Will you copy out all of the data below verbatim, leaving out the pictures?

**DATASET ROWS**:
● ● ●

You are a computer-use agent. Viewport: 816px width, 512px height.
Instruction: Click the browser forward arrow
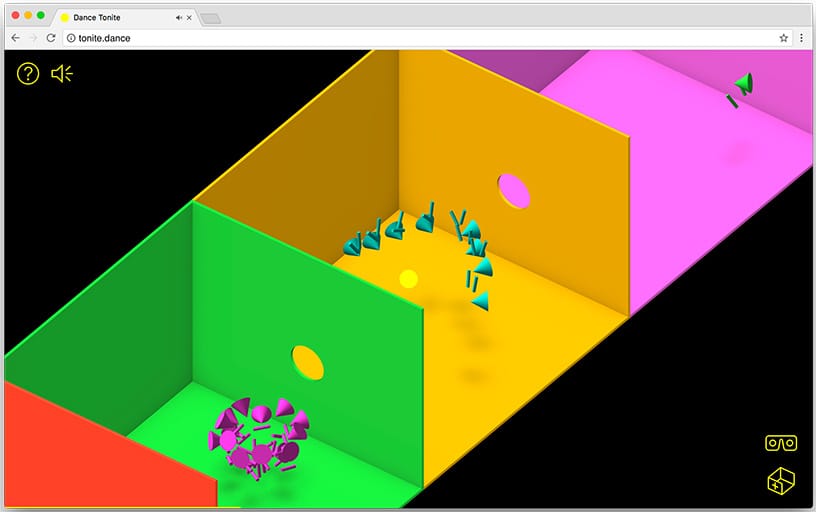pyautogui.click(x=33, y=38)
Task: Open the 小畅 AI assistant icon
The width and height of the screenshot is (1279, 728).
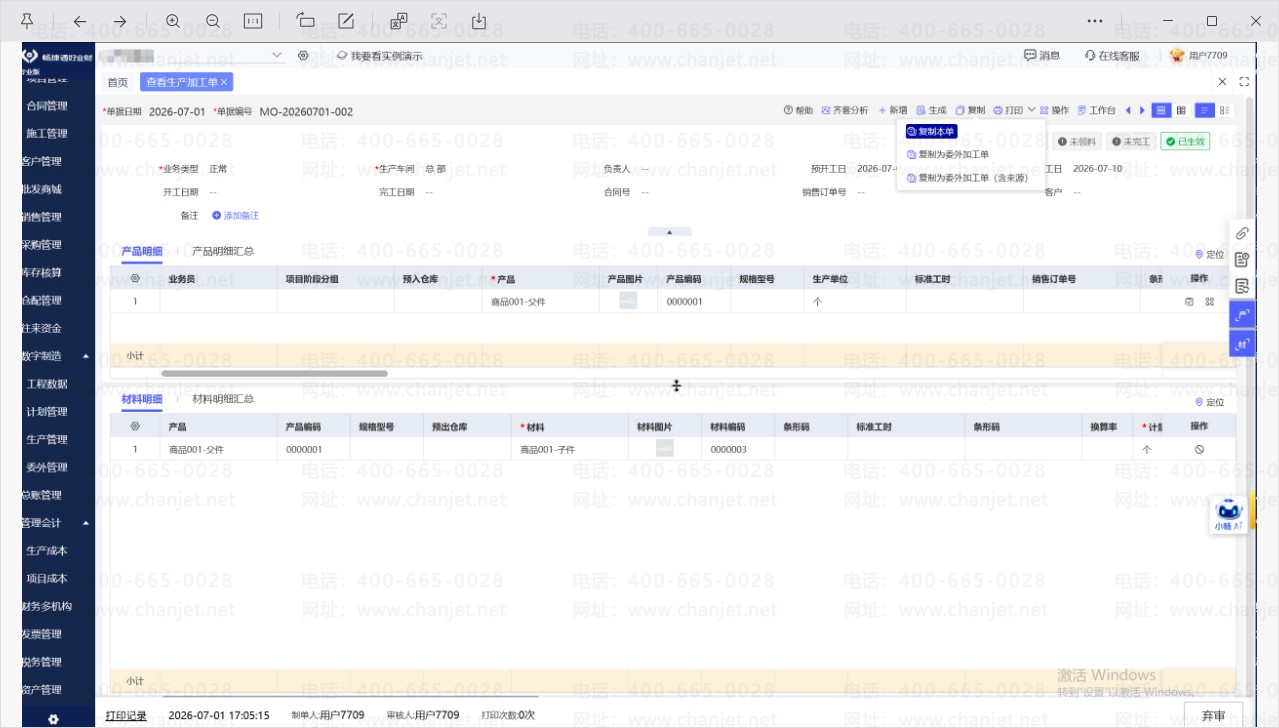Action: 1228,514
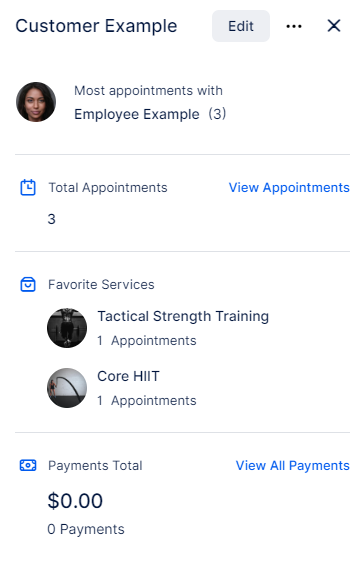Open the View Appointments link
This screenshot has width=362, height=565.
click(289, 187)
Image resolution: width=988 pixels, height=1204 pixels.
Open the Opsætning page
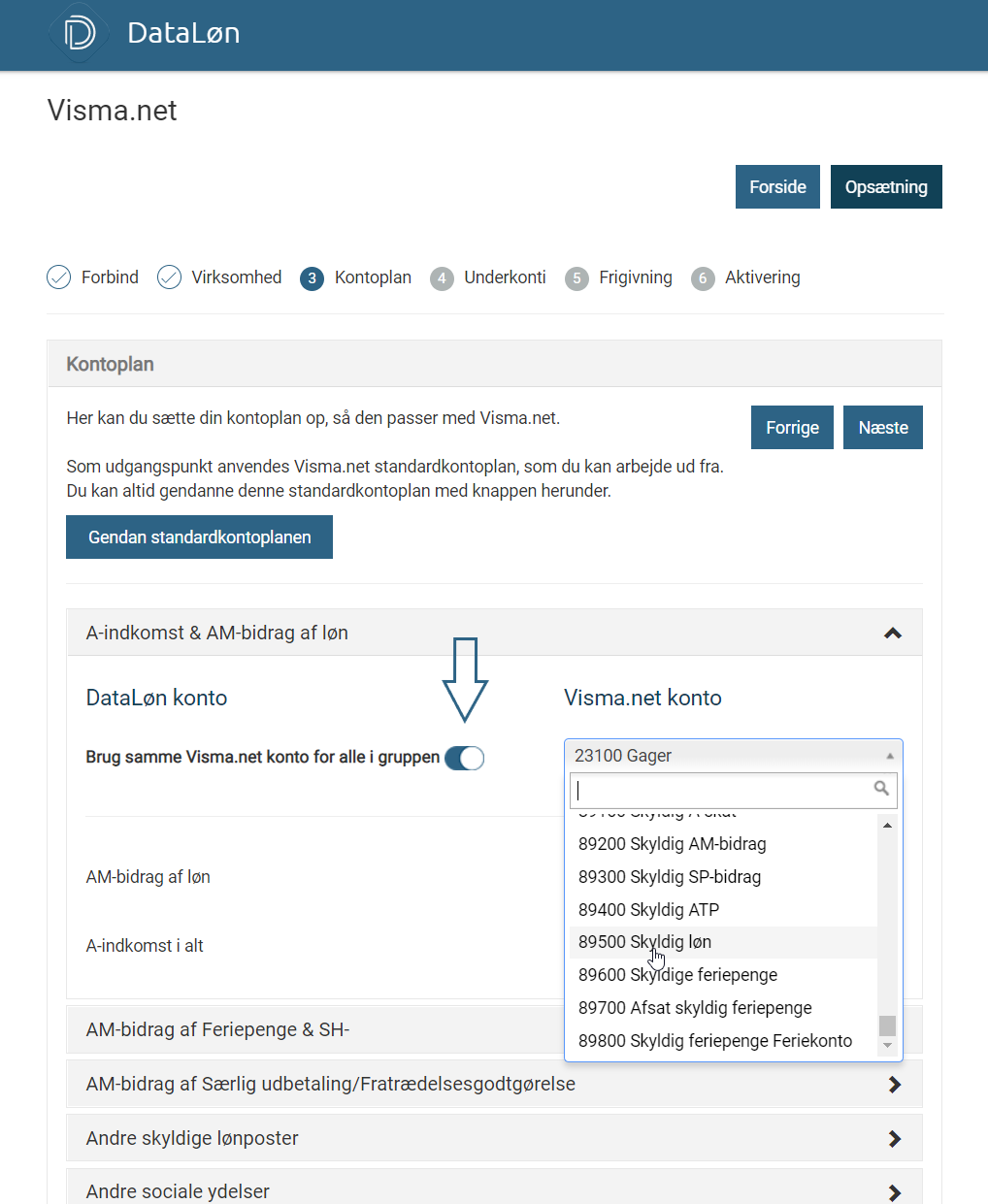coord(886,187)
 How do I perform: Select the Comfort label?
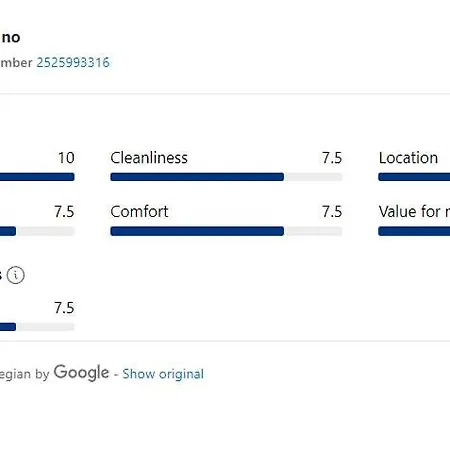(139, 212)
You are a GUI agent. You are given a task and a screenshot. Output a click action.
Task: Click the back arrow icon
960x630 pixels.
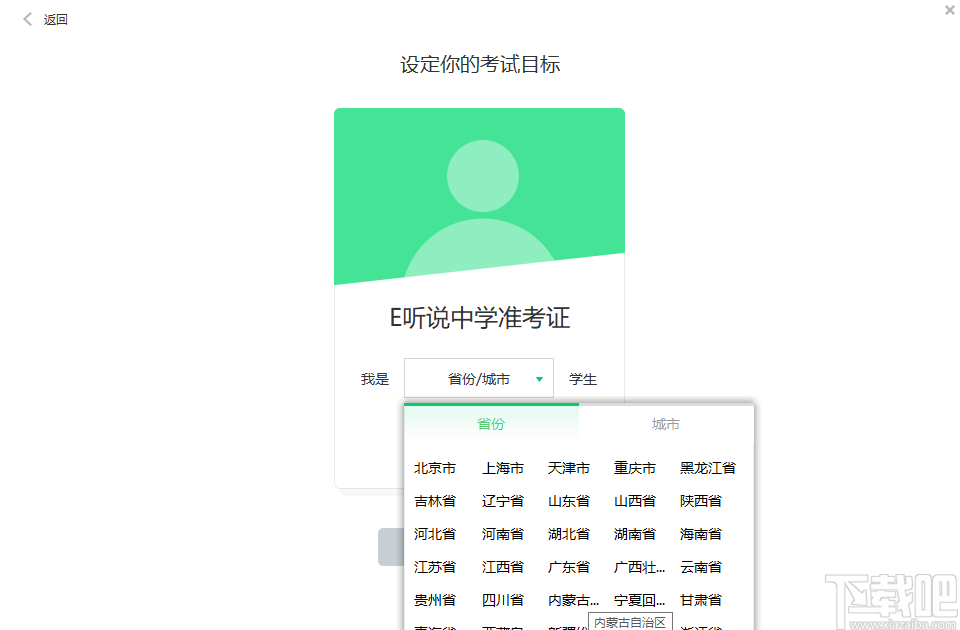click(x=27, y=18)
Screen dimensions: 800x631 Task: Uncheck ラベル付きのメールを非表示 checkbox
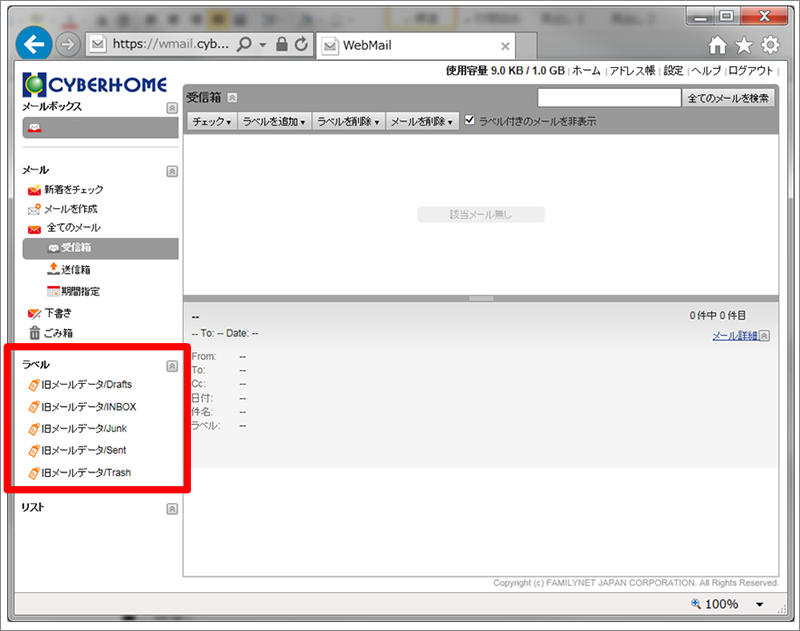pyautogui.click(x=470, y=121)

● ● ●

**FINAL RESULT**:
You are a computer-use agent. Viewport: 816px width, 512px height.
Instruction: Click the browser forward arrow
pyautogui.click(x=33, y=38)
Task: Open the 小畅 AI assistant icon
The width and height of the screenshot is (1279, 728).
Action: 1228,514
Open the View Appointments link
This screenshot has width=362, height=565.
click(289, 187)
Image resolution: width=988 pixels, height=1204 pixels.
Open the Opsætning page
coord(886,187)
 How do I perform: Select the Comfort label?
(139, 212)
You are a GUI agent. You are given a task and a screenshot. Output a click action.
Task: Click the back arrow icon
960x630 pixels.
click(x=27, y=18)
Screen dimensions: 800x631 Task: Uncheck ラベル付きのメールを非表示 checkbox
pyautogui.click(x=470, y=121)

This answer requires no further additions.